Ingredients Nutrition

Directions

  1. Separate the egg whites into a small bowl and dispose of, or otherwise jetison the yolks :).
  2. Weigh the sultanas into another small bowl.
  3. Chop the prunes into medium chunks (perhaps just a bit bigger than 1/3 inch cubes roughly) and place in another small bowl.
  4. In a saucepan, add 1 medium heaped tablespoon of Wheat Bran.
  5. Weigh approx 65g to 70g Porridge Oats (Oatmeal) into the pan (depending on how hungry you feel).
  6. Add a mere hint of ground ginger (you don't want to actually taste the ginger, it's just there to help bring out the flavours), and add a generous few drops of Vanilla flavouring.
  7. Add approx 445g/445ml water (to my taste, approx 6.6g/6.6ml water per gram of oatmeal gives a good thick porridge).
  8. Place pan on stove and bring to a boil. When just starting to boil, add the sultanas, and continue to boil on a medium heat, stirring continuously, for a few minutes until fairly thick and the sultanas have softened nicely.
  9. Depending on how dried out the prunes are you may wish to add them now (or earlier if they are really dry. The ones I get are completely hydrated and really squishy so I add them only at the very end). Also, if using sugar rather than sweetner, it would probably be best to add it now.
  10. Pour the egg whites onto the middle of the porridge and turn up the heat a bit. Don't stir.
  11. Heat for a few minutes, then poke a wooden spoon or spatula in a few places around the outsides of the pan to tease the porridge and egg off the sides of the pan back into the mix. You want a final result of biggish pieces of egg-white through the porridge but no huge lumps - and obviously the egg white must be cooked completely :).
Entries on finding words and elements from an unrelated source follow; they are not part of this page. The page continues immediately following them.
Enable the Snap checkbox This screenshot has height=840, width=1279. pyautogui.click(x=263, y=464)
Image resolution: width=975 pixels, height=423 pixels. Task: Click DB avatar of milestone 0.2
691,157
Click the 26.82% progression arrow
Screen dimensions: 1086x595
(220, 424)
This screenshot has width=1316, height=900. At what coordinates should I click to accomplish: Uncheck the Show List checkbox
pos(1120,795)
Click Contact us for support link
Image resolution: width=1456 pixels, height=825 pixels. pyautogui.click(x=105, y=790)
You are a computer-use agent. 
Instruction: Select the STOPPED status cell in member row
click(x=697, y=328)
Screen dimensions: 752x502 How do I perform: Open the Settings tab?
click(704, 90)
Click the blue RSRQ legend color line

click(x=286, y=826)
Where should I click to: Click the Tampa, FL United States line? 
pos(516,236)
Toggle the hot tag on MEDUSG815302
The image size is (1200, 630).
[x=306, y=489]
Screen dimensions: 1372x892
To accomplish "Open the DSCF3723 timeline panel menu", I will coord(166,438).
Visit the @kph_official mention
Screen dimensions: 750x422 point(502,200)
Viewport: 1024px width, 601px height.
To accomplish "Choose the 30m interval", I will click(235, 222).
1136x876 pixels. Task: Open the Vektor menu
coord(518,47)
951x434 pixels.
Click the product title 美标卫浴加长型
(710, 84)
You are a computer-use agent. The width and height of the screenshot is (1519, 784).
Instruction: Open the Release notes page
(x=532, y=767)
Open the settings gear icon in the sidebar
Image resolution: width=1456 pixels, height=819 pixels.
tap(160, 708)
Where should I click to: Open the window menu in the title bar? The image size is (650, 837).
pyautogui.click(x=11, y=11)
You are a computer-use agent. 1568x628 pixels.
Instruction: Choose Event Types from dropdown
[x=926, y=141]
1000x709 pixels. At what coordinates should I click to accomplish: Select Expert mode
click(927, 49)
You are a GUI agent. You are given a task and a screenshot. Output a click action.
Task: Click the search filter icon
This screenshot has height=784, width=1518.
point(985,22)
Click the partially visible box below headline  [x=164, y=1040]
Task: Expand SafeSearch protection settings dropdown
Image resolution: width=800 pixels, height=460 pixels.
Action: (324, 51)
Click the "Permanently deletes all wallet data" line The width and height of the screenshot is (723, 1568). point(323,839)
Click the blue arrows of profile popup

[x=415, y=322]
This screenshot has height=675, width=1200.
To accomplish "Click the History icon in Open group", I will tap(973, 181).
  12. Bring back to a vigourous boil for a couple of minutes until it's clear the egg-white has properly cooked, stirring occasionally to prevent the egg-white forming any really big pieces.
  13. Stir in a few teaspoons on Splenda or non-aspartame based sweetener (aspartame decomposes at 85 degrees centigrade and loses its sweetness - Splenda is sucralose-based so avoids this problem) - to taste.
  14. If your prunes are as squishy as mine, then add them to the porridge and quickly stir in to mix.
  15. Spoon into a bowl and sprinkle another teaspoon of sweetener over the top.
  16. Add a generous dollop of low-fat strained (Greek-Style) yoghurt (or any plain yoghurt you have handy), and gently stir in a spoonful of granulated sweetener into the yoghurt. (The yoghurt does benefit from having been sweetened and sugar will be crunchy for ages so granulated sweetener (which dissolves instantly) would be best.).
  17. Drizzle honey over the top of the porridge and devour.
  18. Trust me - you won't make this only once :) I did it one morning when I fancied a simpler porridge without all the spices and fruit I so often add and have been eating it very nearly every day for weeks :).